Of course, Macron has had an easier time than President Joe Biden in enacting protections from Covid, and calling out those who oppose them, because Biden faces more opposition among the American public to health measures that the French have already largely embraced in their own right, especially with the broad and successful application of the sanitary pass. Some 74 percent of French people have been fully vaccinated versus 62 percent in the United States. And the booster is taking root faster in France as well (34 percent vs. 22 percent).

So while Macron’s political opponents promptly condemned his language after the interview was published, it will be quite hard for them to oppose the substance of what he’s implementing. Because it’s working.

Indeed, it’s beginning to look as though Macron has managed to move the entire political campaign very much in his direction, at least in this central element of the national debate. Most of his declared challengers have acknowledged the need to treat Covid as the danger it is, announcing they’ll be shunning the large-scale rallies that are the hallmark of France’s relatively brief campaign in favor of small gatherings and social media.

Center-right candidate Valérie Pécresse, for one, said the “campaign won’t look like any other one” as she inaugurated her headquarters in Paris. Though candidates on the political extremes, from far-right Marine Le Pen to the Socialists’ Anne Hidalgo, the mayor of Paris, to Green party candidate Yannick Jadot, have pushed back on some of the harshest limits set by the new rules. But they’ve so far delayed their own events until February or said they’d trim the size of their rallies.

Right now, Macron is leading all of his declared challengers in the early polls. While some of his opponents have taken to needling him on the scope of his Covid-control measures, there has been little sense they have dented the overall popularity, or at least acceptance, of his position.

After all, Macron’s position also rests on the national slogan of “liberté, égalité, fraternité,” which, while similar to America’s “life, liberty, and the pursuit of happiness,” puts significantly more emphasis on community.

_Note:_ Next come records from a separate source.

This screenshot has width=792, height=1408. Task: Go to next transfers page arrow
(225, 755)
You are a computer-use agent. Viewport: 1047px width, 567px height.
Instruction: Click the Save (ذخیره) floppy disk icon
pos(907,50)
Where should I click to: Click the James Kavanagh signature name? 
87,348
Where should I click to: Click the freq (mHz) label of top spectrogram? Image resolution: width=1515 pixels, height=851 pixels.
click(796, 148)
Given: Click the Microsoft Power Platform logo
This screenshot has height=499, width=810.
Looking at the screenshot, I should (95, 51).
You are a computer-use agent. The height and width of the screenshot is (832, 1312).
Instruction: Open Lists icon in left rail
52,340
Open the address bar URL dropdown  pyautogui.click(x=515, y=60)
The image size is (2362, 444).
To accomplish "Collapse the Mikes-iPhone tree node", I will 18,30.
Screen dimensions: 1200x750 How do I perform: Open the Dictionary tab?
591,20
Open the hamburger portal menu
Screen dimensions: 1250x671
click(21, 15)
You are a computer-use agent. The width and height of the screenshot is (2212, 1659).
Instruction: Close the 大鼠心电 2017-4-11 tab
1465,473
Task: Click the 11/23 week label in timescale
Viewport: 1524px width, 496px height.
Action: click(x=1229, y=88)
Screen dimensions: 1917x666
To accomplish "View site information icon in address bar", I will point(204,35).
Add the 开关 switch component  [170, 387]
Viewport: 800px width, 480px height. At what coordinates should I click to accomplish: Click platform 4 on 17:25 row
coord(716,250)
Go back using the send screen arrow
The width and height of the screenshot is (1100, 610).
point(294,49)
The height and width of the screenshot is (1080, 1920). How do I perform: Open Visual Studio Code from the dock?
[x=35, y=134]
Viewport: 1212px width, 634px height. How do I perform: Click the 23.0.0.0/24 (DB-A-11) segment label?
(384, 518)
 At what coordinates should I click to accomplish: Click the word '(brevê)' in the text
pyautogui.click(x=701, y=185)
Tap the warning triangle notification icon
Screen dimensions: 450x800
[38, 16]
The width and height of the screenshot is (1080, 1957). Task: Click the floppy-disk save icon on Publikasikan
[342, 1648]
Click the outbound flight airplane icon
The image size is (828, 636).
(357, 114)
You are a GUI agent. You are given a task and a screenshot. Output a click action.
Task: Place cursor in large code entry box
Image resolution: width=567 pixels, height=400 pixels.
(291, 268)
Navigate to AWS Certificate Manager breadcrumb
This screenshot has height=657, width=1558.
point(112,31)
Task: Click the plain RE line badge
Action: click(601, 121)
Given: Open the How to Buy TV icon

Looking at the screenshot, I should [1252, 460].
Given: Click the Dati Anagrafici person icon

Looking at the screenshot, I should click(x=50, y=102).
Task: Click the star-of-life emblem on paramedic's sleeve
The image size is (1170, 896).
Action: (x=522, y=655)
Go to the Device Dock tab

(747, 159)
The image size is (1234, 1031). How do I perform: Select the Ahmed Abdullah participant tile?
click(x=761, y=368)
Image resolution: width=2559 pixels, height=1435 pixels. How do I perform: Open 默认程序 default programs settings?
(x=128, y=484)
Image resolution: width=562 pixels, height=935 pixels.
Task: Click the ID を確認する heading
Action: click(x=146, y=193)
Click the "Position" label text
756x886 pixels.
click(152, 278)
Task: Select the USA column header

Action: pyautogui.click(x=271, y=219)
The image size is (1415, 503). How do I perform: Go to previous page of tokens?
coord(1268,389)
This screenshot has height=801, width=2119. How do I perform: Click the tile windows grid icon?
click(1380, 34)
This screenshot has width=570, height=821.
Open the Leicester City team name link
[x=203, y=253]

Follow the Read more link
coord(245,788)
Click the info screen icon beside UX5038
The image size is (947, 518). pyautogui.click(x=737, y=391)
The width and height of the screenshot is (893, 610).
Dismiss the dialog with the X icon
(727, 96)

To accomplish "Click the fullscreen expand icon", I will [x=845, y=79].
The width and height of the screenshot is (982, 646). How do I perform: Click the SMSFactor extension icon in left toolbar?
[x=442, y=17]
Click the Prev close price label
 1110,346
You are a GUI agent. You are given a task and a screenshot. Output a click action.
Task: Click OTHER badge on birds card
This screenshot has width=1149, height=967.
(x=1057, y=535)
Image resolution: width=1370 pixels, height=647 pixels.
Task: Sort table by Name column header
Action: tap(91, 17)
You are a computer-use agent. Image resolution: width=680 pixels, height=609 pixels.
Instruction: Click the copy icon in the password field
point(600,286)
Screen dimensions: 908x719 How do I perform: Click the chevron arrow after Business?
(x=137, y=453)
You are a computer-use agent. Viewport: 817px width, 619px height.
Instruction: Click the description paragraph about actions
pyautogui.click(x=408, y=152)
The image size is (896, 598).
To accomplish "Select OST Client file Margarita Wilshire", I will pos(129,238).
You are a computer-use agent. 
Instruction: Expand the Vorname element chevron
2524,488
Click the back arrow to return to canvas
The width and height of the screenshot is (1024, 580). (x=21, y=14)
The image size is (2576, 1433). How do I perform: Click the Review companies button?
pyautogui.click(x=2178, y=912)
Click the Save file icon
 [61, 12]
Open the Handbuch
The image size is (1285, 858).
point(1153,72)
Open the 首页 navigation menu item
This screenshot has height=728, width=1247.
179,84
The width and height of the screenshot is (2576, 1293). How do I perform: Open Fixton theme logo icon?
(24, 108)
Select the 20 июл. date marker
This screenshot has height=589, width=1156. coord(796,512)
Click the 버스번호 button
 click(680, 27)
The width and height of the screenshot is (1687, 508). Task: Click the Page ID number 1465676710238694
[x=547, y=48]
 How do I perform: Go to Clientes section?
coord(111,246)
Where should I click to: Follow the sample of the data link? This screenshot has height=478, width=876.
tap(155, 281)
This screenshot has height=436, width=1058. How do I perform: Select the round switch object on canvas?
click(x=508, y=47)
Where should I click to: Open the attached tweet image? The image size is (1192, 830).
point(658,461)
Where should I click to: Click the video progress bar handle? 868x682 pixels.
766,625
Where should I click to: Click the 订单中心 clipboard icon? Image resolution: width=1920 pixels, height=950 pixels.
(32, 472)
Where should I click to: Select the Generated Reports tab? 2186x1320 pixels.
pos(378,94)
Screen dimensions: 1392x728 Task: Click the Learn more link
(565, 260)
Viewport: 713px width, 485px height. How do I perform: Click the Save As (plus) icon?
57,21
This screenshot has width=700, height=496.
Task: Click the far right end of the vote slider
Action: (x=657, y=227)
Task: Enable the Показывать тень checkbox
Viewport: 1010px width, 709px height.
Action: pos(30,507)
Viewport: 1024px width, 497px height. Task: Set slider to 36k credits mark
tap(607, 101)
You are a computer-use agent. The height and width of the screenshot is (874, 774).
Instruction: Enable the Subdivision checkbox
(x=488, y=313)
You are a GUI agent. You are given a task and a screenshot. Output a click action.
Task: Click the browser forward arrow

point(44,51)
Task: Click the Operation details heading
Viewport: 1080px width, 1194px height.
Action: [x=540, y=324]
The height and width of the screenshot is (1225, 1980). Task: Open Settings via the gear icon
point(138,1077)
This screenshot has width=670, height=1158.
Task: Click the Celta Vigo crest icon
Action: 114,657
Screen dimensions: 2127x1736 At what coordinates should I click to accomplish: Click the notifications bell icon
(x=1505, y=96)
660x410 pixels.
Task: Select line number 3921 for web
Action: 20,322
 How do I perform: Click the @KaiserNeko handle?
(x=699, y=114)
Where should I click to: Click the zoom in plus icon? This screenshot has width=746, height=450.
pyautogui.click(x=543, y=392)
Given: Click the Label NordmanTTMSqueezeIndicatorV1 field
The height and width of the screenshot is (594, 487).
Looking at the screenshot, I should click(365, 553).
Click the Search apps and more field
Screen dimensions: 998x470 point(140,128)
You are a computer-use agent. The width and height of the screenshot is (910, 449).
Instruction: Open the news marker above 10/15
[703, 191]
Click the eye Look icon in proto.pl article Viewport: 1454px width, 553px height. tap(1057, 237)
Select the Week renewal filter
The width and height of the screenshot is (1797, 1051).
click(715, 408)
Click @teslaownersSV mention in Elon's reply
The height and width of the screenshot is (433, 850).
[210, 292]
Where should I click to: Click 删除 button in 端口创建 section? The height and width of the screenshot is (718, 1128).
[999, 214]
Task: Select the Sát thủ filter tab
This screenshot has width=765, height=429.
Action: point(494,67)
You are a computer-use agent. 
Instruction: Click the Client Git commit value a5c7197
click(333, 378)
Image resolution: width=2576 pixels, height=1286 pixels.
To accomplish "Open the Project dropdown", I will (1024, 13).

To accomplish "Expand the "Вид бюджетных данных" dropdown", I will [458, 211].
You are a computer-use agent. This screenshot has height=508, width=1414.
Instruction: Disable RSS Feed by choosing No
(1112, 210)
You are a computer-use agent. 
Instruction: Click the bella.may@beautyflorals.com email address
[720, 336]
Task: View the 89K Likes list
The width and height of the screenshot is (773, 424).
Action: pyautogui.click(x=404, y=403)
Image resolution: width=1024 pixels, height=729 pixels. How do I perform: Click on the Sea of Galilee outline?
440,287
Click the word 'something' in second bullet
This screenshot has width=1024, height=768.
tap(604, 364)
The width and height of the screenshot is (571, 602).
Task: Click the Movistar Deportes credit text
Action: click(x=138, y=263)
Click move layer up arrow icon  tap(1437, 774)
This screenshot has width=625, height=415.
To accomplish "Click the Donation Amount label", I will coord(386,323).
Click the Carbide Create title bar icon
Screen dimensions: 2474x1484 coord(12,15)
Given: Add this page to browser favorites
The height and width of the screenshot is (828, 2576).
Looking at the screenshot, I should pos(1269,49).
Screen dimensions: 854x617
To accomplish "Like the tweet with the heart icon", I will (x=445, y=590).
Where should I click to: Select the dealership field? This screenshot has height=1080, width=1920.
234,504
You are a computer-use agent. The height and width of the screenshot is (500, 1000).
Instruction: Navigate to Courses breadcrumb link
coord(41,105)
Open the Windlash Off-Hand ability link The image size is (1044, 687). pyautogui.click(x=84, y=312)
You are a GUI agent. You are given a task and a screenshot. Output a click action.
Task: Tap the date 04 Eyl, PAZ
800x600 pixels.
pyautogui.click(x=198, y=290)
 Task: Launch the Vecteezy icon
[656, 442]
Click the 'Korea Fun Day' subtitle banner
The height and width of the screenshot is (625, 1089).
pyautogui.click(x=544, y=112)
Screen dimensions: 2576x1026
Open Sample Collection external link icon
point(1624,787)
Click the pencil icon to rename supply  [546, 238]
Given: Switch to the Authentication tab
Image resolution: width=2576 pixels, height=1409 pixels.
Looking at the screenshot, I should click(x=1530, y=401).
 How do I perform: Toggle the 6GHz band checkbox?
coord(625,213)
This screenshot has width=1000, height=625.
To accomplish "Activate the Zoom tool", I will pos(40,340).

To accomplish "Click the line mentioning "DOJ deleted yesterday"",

As someone who has spent a large chunk of his life working and reporting on the French, I have come to believe that freedom in France is something that is enjoyed equally by every individual at the same time that they feel a fraternal obligation to care for their fellow French. As Macron put it on Tuesday, “When my freedoms threaten those of others, I become someone irresponsible. Someone irresponsible is not a citizen.”

This should be the kind of language, or at least a sentiment, that America’s leaders embrace, if only they had the courage of Macron and his followers.